OUT OF TONE
'The first and principal difference between various sounds experienced by our ear, is that between noises and musical sounds.'
The gesture with which John Cage in 4’ 33’’silenced music and let the sounds of the environment speak, can be regarded as a symbol for a tendency that surfaces time and again, and with increasing stubbornness, from the beginning of the twentieth century onward.
In 1913, with the publication of 'L'arte dei rumori', Russolo announces the production of a whole array of sounds with new instruments that would surpass the rather limited repertoire of the traditional orchestra. Russolo was thinking of instruments driven by an electric motor. Variations in speed would lead to variations in pitch. New impulses came from the development of techniques of sound-recording. Although it was already possible to record sound in Russolo's times, and although with traditional vinyl it was already possible to manipulate sound (loops, cutting off the attack), it was only the introduction of the tape that made it possible to produce all kinds of sounds in a more economic way than building futuristic instruments. Already in 1948, Pierre Schaeffer was dreaming of a kind of sound bank that could be used in the same way as an orchestra (Phonogène, Morphophone). But it is only the electronics that enabled the production of the most diverse sounds without resort to existing materials. Figures like John Cage, Mauricio Kagel, Györgi Ligeti and Luigi Nono also tried to get 'non-musical' sounds out of traditional instruments.
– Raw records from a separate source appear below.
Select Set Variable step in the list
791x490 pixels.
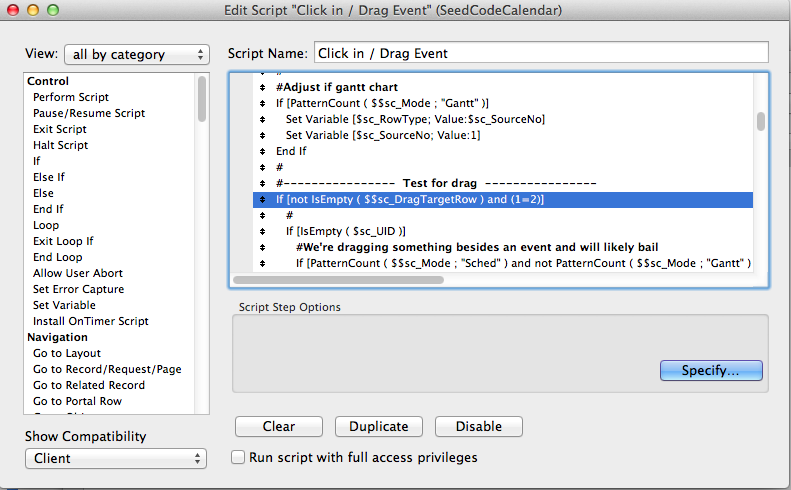(x=64, y=305)
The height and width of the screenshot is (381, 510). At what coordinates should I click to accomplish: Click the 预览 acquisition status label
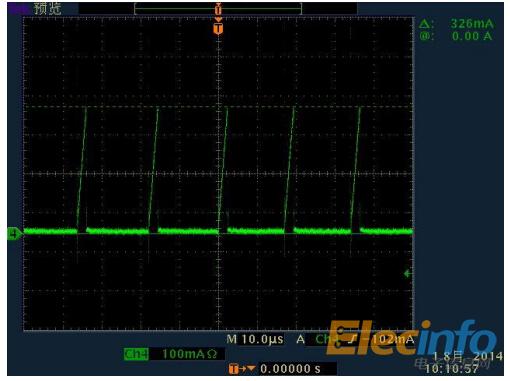click(x=48, y=9)
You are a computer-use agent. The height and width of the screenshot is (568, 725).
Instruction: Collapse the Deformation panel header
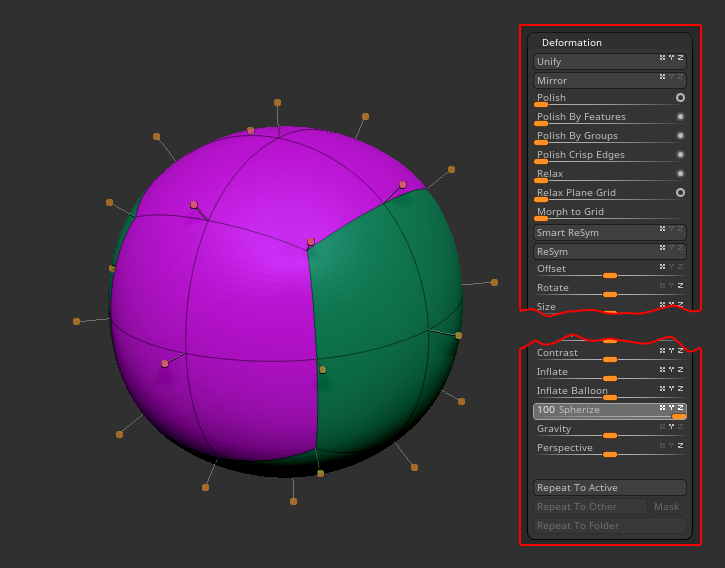tap(572, 43)
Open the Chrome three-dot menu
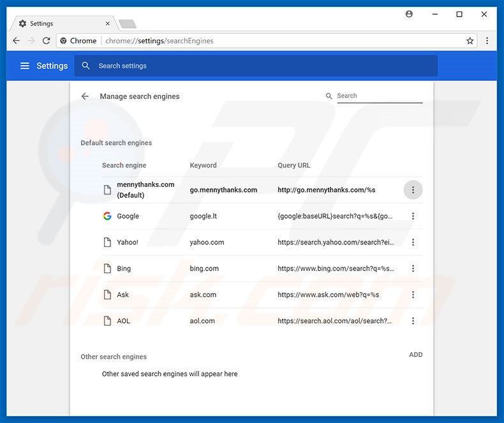This screenshot has height=423, width=504. click(x=487, y=41)
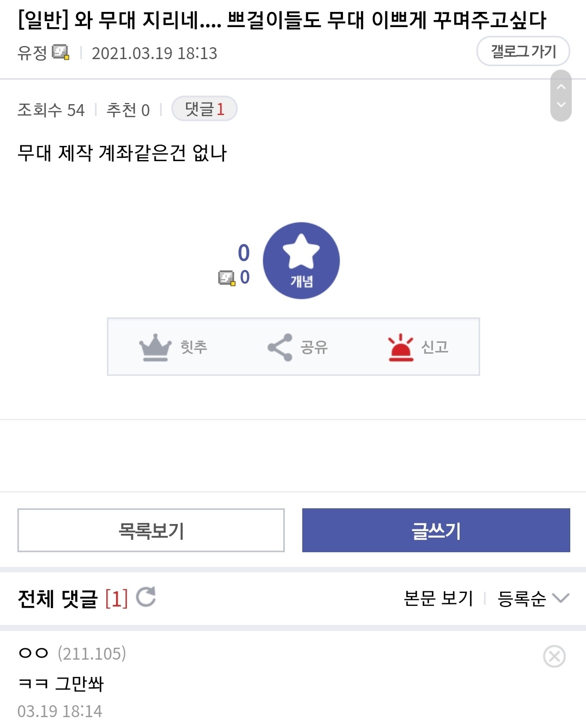Delete the comment using the X circle

click(554, 656)
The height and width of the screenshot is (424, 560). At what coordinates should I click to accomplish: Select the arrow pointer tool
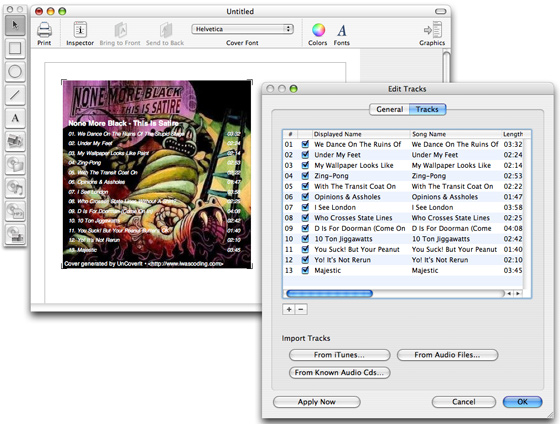click(15, 25)
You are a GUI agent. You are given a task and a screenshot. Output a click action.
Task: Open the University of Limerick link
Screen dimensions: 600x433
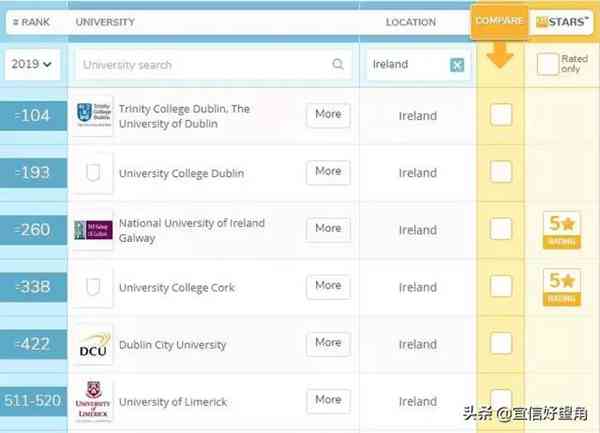[x=172, y=402]
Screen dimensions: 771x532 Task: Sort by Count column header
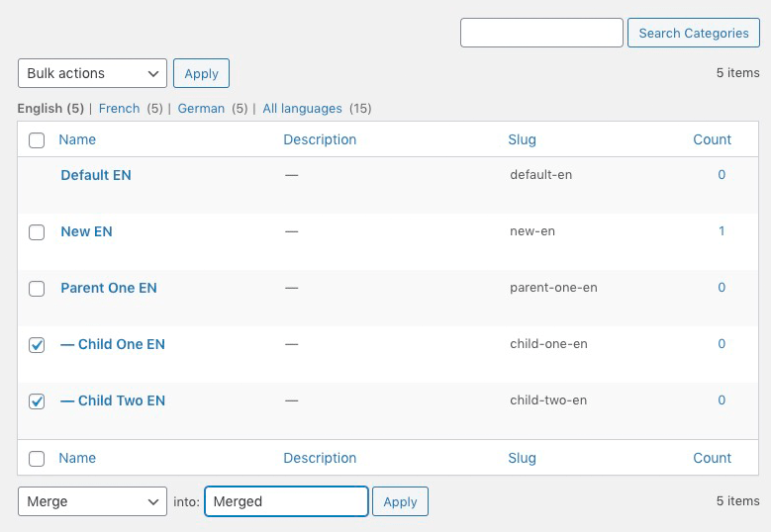tap(712, 139)
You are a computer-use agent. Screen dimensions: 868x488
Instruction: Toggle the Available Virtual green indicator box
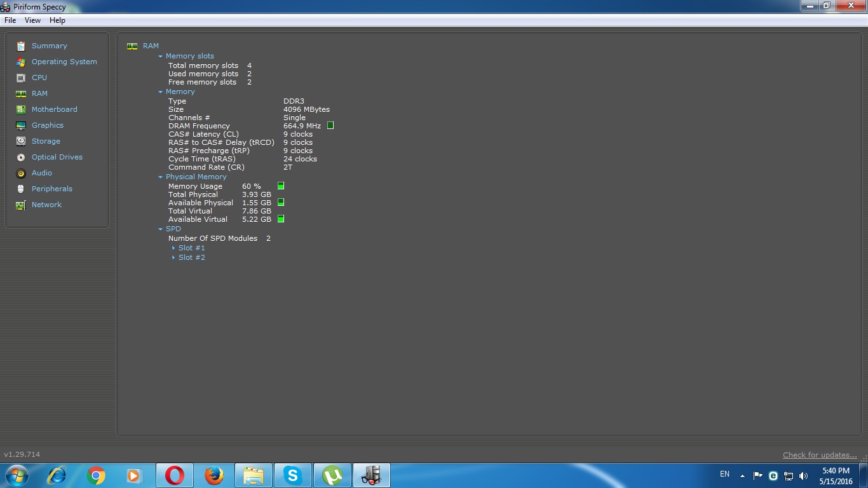click(x=281, y=219)
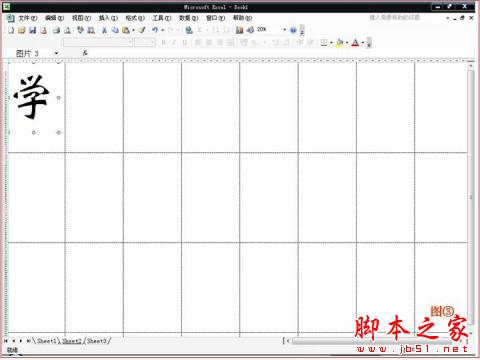Click the Cut scissors icon
Viewport: 480px width, 360px height.
104,30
And, in the wake of Cages 4' 33'', still others are interested in existing sounds found in the given acoustic environment 'see: Bill Fontana*).
It is as if a countermovement is unleashed against the millennia old endeavour to develop an ever broader array of ever more refined musical instruments to produce tones that cannot be found in nature - as if music, after having conquered step by step the realm of artificial tones, suddenly felt deceived in such artificial Elysium and let itself glide back in the realm of nature from which it had detached itself with so much effort.
Let us examine what are the consequences of the 'revolt against the tones'...
THE FOUND SOUNDSCAPE
'The soughing, howling, and whistling of the wind, the splashing of the water, the rolling of carriages, are examples of noises…. '
Let us first have a look at the extra-musical world to which we have been referred by John Cage, and in which man from way back has been submerged.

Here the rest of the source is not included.